Your goal:
Using the records that follow, copy every line containing the word "next".

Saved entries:
Segment Open

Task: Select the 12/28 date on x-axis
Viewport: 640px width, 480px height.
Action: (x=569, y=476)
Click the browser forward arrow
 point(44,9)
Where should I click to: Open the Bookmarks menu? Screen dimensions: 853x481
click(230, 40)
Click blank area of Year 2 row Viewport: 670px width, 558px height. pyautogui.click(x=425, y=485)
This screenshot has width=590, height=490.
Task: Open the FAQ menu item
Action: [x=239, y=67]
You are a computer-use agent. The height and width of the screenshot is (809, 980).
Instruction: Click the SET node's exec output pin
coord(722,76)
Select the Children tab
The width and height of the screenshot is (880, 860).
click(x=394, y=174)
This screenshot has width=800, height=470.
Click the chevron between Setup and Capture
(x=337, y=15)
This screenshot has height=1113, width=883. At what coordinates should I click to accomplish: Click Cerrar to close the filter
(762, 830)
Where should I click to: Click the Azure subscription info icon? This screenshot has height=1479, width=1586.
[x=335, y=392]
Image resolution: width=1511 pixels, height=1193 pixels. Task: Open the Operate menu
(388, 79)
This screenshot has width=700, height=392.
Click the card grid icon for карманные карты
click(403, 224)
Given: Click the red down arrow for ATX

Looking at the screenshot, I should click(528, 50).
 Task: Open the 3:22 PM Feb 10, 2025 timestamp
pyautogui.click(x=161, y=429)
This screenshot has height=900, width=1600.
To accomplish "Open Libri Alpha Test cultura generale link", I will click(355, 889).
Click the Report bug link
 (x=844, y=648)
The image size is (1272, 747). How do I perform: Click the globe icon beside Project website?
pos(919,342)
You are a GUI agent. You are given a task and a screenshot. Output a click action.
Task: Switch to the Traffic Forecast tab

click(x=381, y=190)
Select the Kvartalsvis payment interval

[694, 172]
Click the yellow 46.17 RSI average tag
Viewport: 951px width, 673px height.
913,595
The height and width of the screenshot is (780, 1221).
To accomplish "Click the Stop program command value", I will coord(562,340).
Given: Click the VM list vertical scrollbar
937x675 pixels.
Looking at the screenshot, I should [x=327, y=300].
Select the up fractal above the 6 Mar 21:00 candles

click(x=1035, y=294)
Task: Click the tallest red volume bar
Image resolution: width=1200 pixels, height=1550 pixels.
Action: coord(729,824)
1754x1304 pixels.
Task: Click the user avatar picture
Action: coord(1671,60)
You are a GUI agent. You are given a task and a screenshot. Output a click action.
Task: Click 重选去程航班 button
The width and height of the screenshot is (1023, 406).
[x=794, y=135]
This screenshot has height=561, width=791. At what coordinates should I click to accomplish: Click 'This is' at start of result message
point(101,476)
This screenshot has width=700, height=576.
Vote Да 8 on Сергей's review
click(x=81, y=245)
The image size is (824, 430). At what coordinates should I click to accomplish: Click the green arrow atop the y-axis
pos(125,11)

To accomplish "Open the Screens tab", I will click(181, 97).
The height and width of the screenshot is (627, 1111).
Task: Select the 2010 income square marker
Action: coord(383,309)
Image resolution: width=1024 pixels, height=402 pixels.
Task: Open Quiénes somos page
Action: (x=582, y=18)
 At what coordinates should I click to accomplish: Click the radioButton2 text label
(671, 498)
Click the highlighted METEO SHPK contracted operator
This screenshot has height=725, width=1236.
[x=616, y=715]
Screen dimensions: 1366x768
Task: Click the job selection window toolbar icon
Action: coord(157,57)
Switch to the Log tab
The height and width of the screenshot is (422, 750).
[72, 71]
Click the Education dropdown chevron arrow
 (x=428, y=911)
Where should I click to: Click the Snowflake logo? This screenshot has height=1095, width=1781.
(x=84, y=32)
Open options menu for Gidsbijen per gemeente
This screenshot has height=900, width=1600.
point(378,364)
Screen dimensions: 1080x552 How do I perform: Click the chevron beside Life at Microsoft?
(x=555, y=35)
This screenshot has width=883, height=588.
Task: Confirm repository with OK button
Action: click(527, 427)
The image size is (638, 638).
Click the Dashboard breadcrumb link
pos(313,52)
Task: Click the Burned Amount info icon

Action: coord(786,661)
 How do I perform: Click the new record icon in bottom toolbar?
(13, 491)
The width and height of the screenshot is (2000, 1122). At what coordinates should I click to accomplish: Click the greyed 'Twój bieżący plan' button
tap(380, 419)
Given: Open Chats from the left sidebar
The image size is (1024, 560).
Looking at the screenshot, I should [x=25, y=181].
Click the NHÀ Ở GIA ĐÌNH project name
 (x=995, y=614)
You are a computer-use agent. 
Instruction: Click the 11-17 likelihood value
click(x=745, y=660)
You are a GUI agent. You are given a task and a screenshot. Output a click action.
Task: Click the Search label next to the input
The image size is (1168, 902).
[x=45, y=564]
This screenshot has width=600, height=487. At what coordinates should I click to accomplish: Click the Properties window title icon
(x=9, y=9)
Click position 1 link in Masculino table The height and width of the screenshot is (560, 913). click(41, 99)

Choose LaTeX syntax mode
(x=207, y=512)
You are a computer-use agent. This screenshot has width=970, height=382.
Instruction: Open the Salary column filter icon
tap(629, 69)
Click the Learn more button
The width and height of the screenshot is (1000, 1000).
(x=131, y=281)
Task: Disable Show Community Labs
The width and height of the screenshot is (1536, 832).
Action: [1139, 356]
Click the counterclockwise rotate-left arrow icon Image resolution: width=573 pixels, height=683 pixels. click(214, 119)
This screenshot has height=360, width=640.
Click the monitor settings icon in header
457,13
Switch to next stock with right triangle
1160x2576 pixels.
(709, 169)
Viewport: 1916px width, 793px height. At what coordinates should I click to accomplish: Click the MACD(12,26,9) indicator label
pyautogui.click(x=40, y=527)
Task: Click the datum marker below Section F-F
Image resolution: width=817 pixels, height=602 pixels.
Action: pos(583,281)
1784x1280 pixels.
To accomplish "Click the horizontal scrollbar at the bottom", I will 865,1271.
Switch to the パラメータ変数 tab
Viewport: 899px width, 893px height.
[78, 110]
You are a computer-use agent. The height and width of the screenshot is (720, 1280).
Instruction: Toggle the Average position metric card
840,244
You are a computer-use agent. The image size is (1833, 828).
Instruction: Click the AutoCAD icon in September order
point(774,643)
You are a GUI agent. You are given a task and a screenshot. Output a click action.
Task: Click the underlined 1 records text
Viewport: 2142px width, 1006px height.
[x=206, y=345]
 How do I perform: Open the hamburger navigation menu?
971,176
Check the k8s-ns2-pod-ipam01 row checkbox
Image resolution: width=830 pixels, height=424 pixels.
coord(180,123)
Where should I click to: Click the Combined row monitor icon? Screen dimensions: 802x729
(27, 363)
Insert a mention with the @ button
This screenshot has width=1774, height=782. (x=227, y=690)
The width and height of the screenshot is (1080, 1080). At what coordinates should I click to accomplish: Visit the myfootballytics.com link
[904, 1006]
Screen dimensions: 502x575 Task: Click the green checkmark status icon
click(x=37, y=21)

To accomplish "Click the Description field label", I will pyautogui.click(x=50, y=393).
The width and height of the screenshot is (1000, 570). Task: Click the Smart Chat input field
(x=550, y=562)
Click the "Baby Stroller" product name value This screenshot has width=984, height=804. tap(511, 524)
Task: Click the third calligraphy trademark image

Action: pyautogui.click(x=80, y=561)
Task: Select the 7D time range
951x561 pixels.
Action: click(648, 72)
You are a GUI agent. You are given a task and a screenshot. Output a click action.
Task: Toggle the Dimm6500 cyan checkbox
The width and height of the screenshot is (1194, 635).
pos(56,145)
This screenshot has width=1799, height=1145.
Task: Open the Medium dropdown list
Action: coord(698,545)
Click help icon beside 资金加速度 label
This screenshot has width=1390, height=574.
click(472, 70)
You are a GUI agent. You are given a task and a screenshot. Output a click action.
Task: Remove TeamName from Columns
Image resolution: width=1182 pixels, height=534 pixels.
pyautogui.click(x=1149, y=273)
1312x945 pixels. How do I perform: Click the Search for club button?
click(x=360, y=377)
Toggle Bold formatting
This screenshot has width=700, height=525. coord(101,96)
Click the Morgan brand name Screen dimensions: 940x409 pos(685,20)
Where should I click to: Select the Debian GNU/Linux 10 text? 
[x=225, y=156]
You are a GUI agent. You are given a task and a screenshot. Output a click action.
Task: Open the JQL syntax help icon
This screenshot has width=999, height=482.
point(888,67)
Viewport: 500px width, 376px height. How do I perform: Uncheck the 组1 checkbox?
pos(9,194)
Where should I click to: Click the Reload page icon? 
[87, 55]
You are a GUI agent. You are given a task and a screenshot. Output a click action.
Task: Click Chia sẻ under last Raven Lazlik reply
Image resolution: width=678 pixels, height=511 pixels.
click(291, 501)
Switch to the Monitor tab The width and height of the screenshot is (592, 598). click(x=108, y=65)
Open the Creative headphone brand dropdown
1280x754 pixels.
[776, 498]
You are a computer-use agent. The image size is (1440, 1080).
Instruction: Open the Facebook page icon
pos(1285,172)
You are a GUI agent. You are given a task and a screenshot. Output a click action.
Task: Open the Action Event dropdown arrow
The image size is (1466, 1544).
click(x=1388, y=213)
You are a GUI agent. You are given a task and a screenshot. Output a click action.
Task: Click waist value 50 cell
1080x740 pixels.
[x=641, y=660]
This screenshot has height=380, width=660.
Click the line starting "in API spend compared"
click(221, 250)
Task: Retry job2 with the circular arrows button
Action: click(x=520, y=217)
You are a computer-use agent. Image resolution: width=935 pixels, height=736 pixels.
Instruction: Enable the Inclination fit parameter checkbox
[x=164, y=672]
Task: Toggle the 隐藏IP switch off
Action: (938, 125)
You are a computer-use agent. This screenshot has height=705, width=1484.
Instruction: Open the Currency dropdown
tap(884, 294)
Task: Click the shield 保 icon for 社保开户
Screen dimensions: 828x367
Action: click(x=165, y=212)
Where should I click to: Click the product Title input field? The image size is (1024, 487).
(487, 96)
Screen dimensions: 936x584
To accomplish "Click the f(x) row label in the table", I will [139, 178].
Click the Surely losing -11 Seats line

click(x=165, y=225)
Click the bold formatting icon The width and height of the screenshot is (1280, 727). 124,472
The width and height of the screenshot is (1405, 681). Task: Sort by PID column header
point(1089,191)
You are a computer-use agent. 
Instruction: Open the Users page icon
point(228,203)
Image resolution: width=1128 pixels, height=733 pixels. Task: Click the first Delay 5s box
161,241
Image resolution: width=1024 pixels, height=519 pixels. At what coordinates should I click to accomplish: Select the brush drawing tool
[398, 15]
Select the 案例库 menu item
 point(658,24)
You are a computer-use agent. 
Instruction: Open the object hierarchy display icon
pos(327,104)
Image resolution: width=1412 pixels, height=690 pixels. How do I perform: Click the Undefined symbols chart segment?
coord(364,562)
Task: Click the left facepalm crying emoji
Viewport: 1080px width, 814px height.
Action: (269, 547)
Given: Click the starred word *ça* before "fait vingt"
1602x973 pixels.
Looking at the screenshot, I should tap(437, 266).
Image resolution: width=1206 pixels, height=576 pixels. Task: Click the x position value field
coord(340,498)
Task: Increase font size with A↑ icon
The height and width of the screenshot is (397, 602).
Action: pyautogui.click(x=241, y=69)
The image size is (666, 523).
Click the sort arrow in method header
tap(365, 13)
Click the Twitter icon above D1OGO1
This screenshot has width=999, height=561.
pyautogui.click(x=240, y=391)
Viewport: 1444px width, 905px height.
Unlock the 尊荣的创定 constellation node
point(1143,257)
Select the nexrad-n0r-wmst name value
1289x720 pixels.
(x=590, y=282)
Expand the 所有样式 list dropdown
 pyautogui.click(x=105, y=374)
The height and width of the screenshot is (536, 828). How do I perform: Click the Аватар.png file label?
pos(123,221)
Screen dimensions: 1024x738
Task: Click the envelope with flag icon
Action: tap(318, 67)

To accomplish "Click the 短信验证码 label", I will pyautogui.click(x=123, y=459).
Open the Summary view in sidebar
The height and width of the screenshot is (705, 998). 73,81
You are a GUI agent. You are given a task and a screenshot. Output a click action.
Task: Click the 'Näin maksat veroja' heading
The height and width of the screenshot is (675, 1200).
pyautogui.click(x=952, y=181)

Segment Closed

Your response:
Task: Click the Search label next to the input
Switch to next stock with right triangle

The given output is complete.